Segment Start: Material provided

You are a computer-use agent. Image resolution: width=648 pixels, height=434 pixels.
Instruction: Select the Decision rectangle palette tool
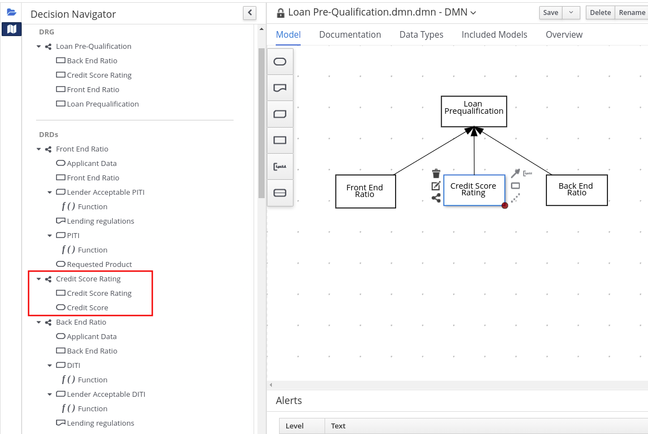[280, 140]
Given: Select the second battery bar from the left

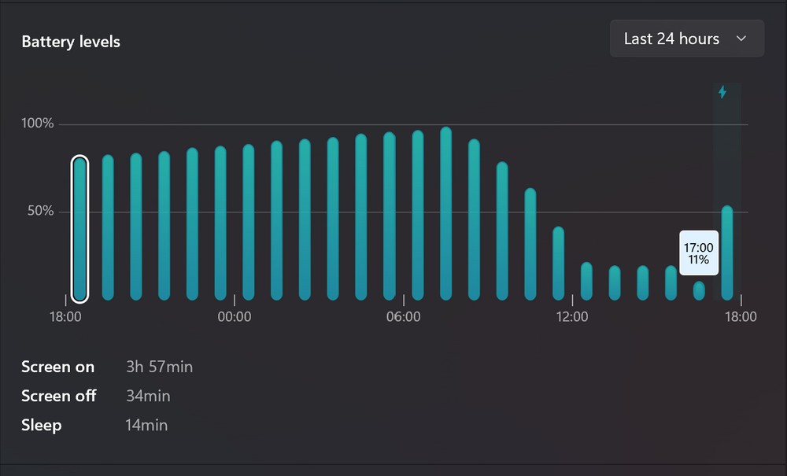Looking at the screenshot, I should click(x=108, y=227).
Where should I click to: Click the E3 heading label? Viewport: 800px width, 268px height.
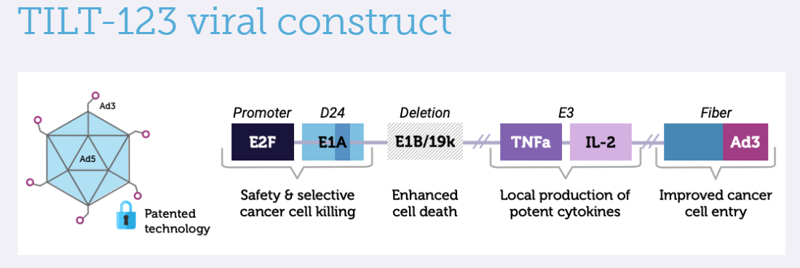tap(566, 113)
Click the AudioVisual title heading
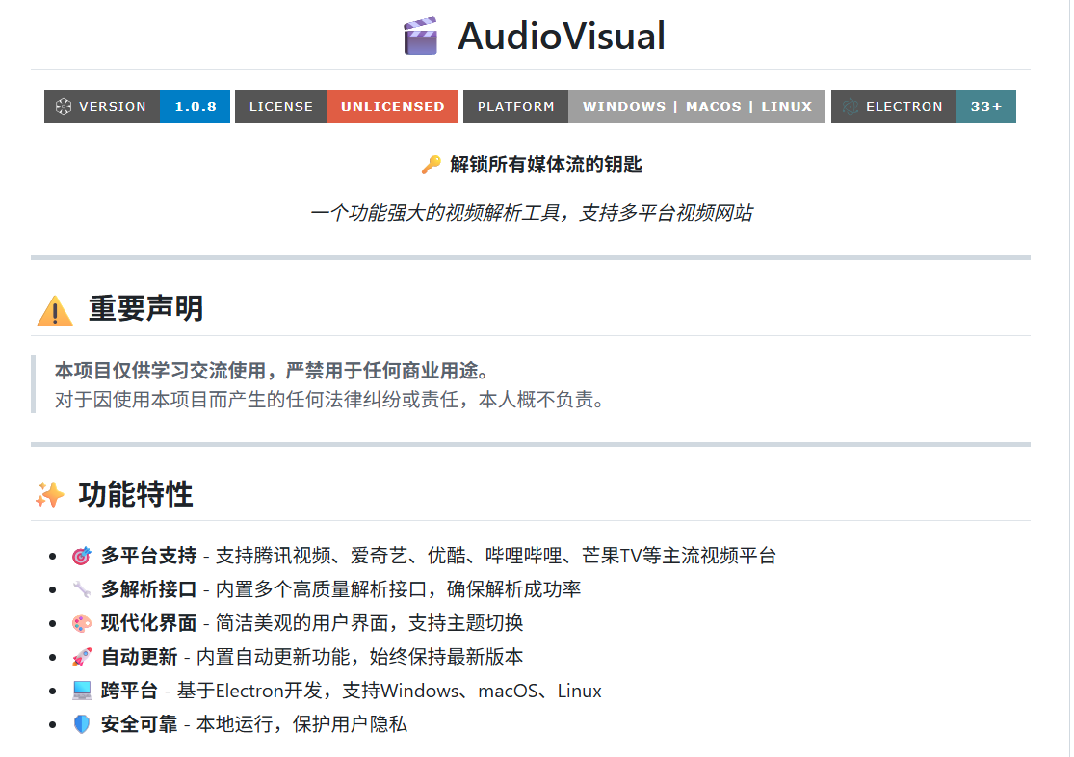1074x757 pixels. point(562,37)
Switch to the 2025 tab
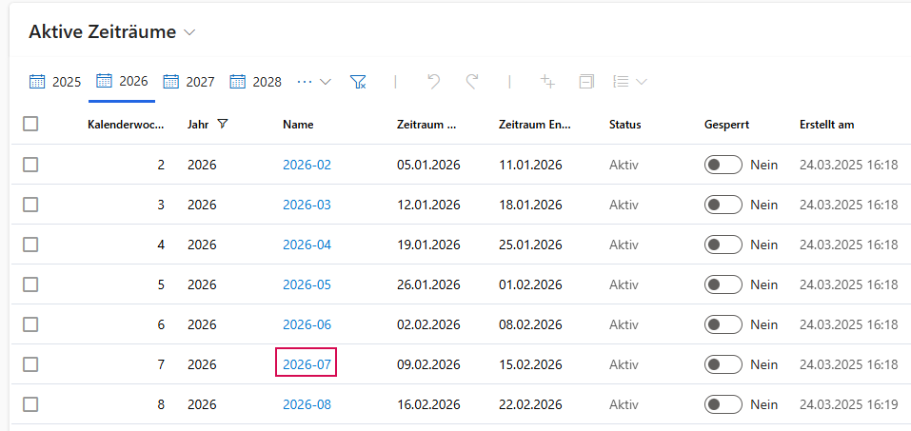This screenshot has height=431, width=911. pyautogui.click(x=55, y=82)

Segment End: Material provided
Segment Start: Material provided

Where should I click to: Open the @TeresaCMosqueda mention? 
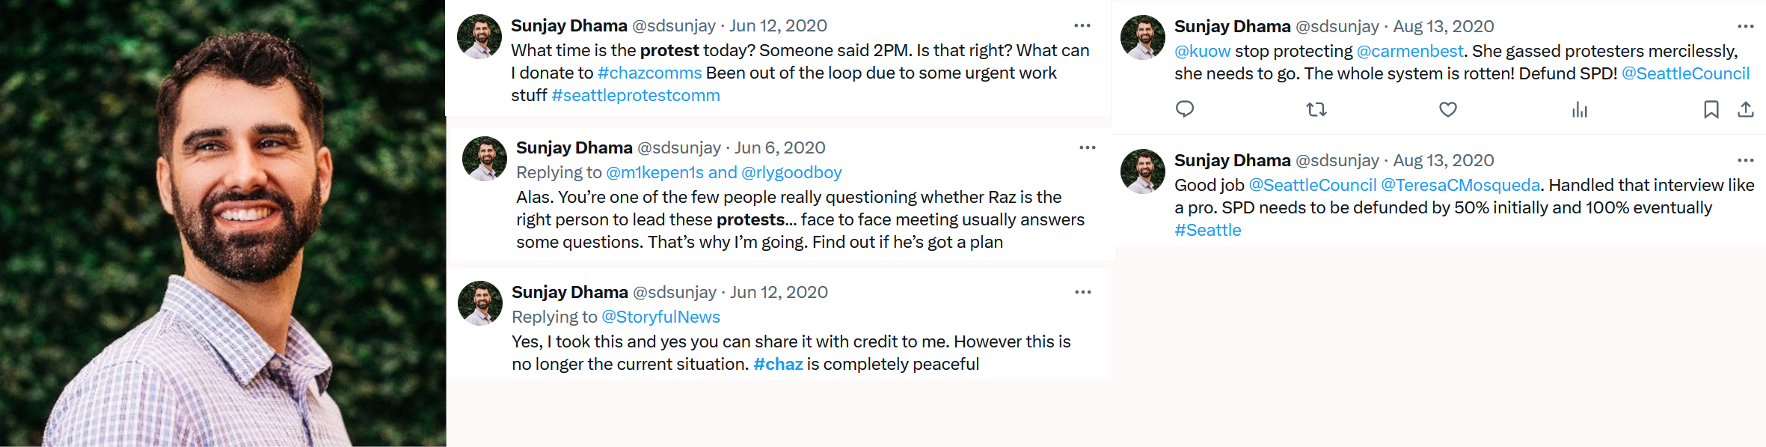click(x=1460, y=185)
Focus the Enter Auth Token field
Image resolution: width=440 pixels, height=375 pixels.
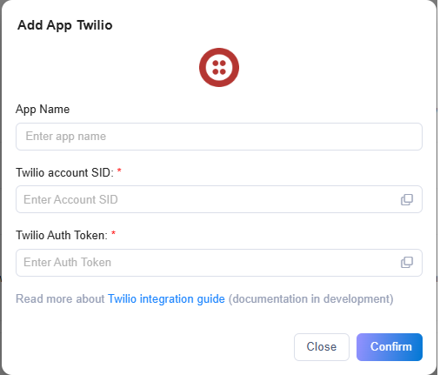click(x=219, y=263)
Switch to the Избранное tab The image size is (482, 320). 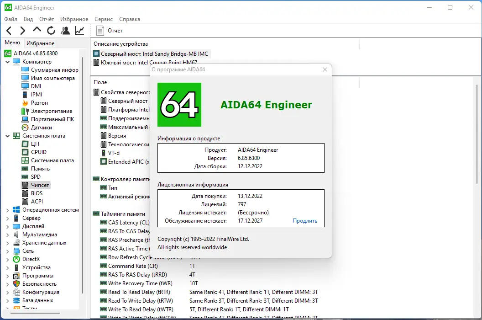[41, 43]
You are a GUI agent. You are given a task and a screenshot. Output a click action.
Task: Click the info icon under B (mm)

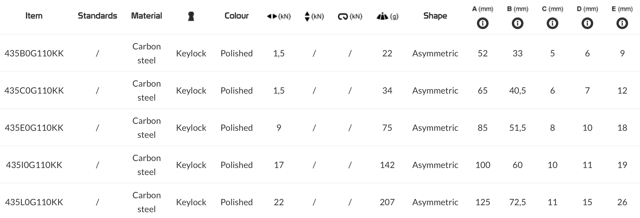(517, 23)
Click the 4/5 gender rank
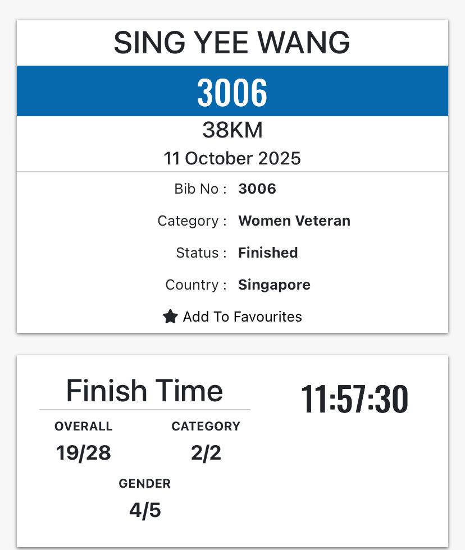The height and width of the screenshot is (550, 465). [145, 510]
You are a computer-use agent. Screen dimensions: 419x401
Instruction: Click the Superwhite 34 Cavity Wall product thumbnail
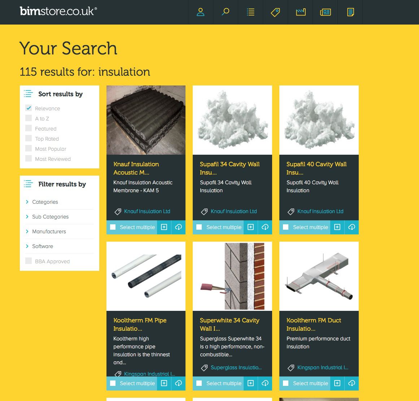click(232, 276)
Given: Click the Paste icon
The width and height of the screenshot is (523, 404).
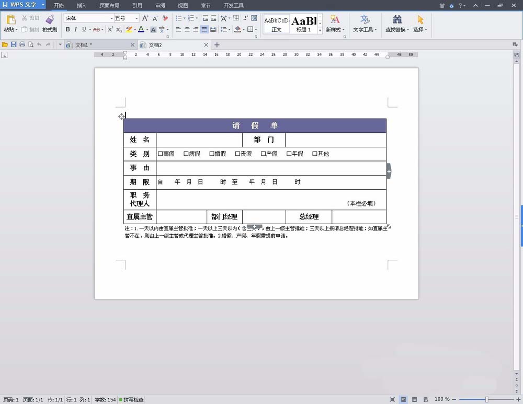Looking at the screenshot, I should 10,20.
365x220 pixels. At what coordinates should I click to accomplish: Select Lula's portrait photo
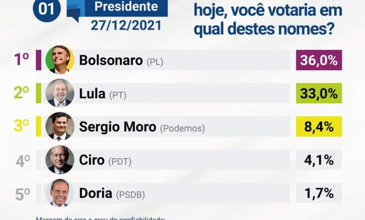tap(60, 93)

Segment End: Material provided

Problem statement
Each line above that contains "agent" must be copied out.

Output
You are a computer-use agent. Image resolution: width=648 pixels, height=434 pixels.
You are a GUI agent. You are given a task and a screenshot. Output a click action.
You are a computer-use agent. Screen dimensions: 419x401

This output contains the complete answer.